Moscow Investigators Arrive in Turkey to Examine Site of Envoy's Death

Ambassador Andrey Karlov was shot dead Monday at Ankara's Museum of Modern Art.

The team of investigators expected to visit the site includes a prosecutor, a psychiatrist, several security experts and a number of autopsy specialists.

Ambassador Andrey Karlov was killed on Monday at the Museum of Modern Art in Ankara. The attack in one of the museum's art galleries was captured on camera.

The coffin of the slain ambassador, draped with the Russian flag, was carried today by a Turkish honor guard in a ceremony at the airport in Ankara.

Karlov's wife and friends attended the ceremony.

Today, groups of diplomatic well-wishers visited the Russian embassy in Ankara, offering condolences.

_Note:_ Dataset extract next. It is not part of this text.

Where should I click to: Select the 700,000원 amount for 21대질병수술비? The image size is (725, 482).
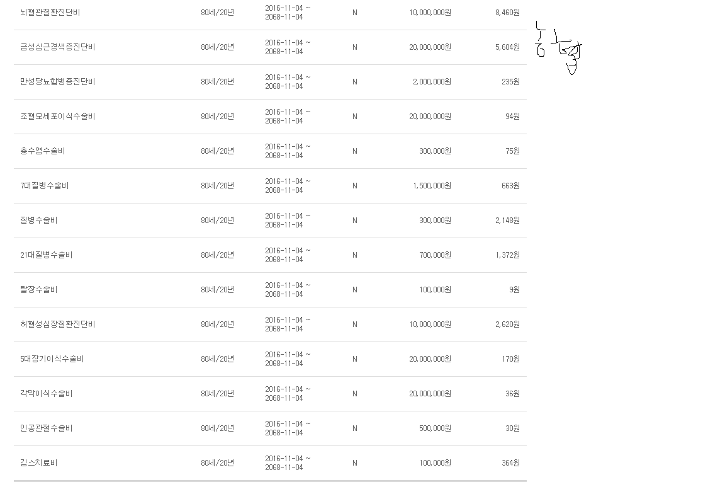[435, 255]
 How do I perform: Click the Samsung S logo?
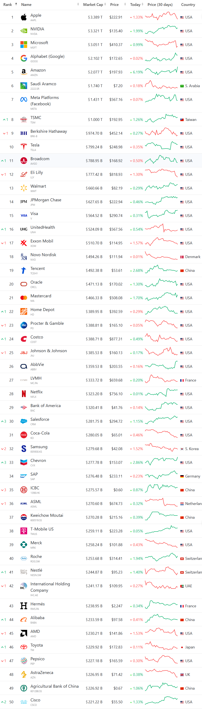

Turkey's foreign minister said the street where the Russian embassy is located will be re-named after the slain ambassador.

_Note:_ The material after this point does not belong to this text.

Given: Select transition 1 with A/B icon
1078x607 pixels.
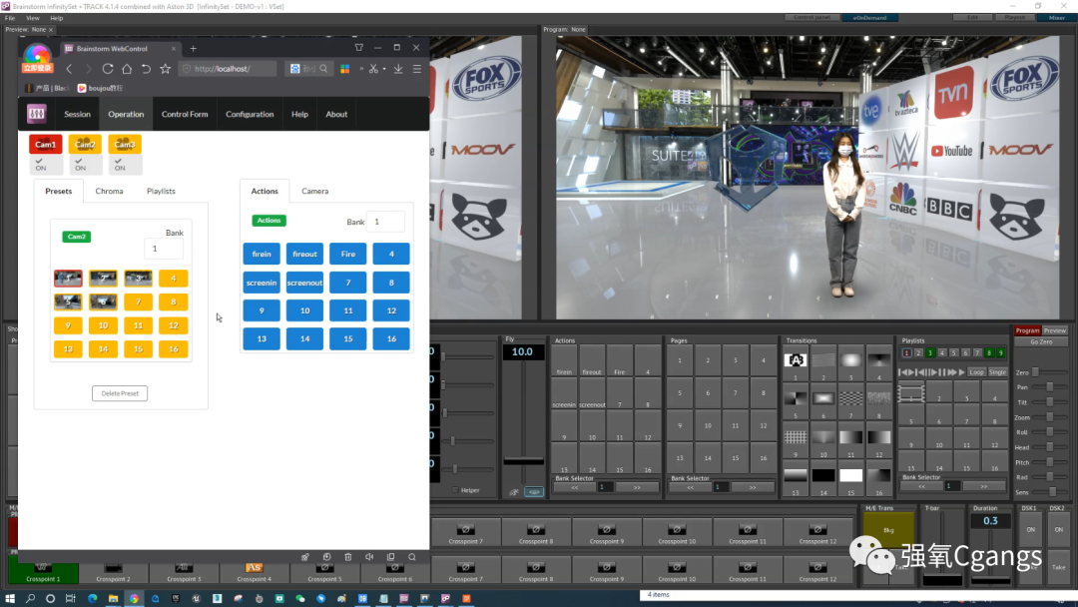Looking at the screenshot, I should 796,360.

Karlov, 62, was a career diplomat, according to The Associated Press. He joined the diplomatic service in 1976.

He served as Russia's ambassador to North Korea from 2001 to 2006 and later worked as the chief of the Foreign Ministry's consular department. He served as the ambassador to Turkey since 2013.

The suspect, identified as Mevlut Mert Altintas, was killed by the Turkish anti-terror police after the assassination. Altintas was a member of the riot police and he had used his police ID card to enter the building before the shooting, according to Interior Ministry sources.

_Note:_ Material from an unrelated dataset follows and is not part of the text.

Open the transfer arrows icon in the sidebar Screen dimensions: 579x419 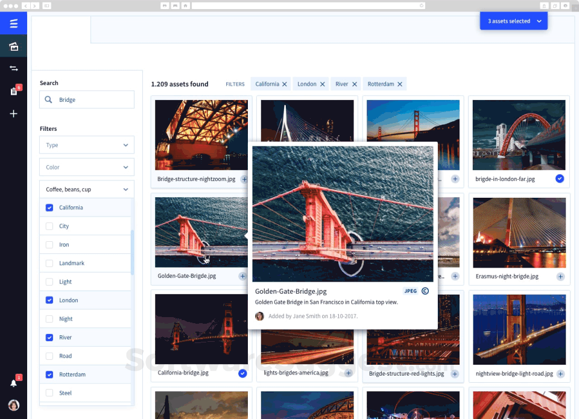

After the shooting, the gunman yelled in Arabic, "Allahu akhbar" (God is great).

"Don't forget Aleppo. Don't forget Syria. Don't forget Aleppo. Don't forget Syria. Until these places are safe, you will not taste any safety either," he then announced in Turkish.

Police say they are investigating many leads and have taken into custody at least seven people for questioning, including members of Altintas' family.